[Given data Boundary: Start]

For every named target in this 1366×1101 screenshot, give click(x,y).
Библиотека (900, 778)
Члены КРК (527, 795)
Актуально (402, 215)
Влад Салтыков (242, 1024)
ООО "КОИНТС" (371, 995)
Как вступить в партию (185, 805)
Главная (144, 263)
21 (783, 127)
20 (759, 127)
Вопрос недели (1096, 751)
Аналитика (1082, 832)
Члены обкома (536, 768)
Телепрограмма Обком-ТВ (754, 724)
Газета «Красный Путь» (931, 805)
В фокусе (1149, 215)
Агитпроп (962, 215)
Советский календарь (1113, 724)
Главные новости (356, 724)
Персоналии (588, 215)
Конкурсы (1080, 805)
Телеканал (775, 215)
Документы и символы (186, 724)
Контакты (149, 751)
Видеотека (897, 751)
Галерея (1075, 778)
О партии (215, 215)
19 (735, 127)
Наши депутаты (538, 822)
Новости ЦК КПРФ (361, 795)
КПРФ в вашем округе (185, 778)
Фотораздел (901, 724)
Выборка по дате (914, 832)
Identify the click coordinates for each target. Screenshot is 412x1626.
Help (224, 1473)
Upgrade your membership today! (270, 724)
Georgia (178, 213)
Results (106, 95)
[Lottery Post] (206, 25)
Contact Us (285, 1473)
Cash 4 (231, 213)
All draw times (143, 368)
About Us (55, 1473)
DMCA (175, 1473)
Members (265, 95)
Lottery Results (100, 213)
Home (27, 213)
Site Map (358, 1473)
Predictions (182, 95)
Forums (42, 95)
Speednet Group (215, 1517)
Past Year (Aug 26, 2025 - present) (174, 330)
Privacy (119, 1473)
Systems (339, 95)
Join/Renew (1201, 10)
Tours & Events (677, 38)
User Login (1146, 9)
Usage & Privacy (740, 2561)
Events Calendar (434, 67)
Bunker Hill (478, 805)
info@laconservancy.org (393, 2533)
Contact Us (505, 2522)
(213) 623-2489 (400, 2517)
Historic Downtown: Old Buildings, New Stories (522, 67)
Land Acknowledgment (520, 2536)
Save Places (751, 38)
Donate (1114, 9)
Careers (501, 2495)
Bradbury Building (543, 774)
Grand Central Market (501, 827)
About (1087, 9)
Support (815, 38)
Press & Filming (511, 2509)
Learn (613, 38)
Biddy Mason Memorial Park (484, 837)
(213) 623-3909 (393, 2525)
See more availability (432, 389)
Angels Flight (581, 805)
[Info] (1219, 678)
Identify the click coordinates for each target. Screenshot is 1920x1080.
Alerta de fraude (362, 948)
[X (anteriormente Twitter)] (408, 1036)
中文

[Given data Boundary: End]

Exercise details:
Using the records above, restate word for word the lines from the one with "Телепрограмма Обком-ТВ (754, 724)" through the one with "About Us (55, 1473)", both included.

Expected output:
Телепрограмма Обком-ТВ (754, 724)
Газета «Красный Путь» (931, 805)
В фокусе (1149, 215)
Агитпроп (962, 215)
Советский календарь (1113, 724)
Главные новости (356, 724)
Персоналии (588, 215)
Конкурсы (1080, 805)
Телеканал (775, 215)
Документы и символы (186, 724)
Контакты (149, 751)
Видеотека (897, 751)
Галерея (1075, 778)
О партии (215, 215)
19 (735, 127)
Наши депутаты (538, 822)
Новости ЦК КПРФ (361, 795)
КПРФ в вашем округе (185, 778)
Фотораздел (901, 724)
Выборка по дате (914, 832)
Identify the click coordinates for each target. Screenshot is 412x1626.
Help (224, 1473)
Upgrade your membership today! (270, 724)
Georgia (178, 213)
Results (106, 95)
[Lottery Post] (206, 25)
Contact Us (285, 1473)
Cash 4 (231, 213)
All draw times (143, 368)
About Us (55, 1473)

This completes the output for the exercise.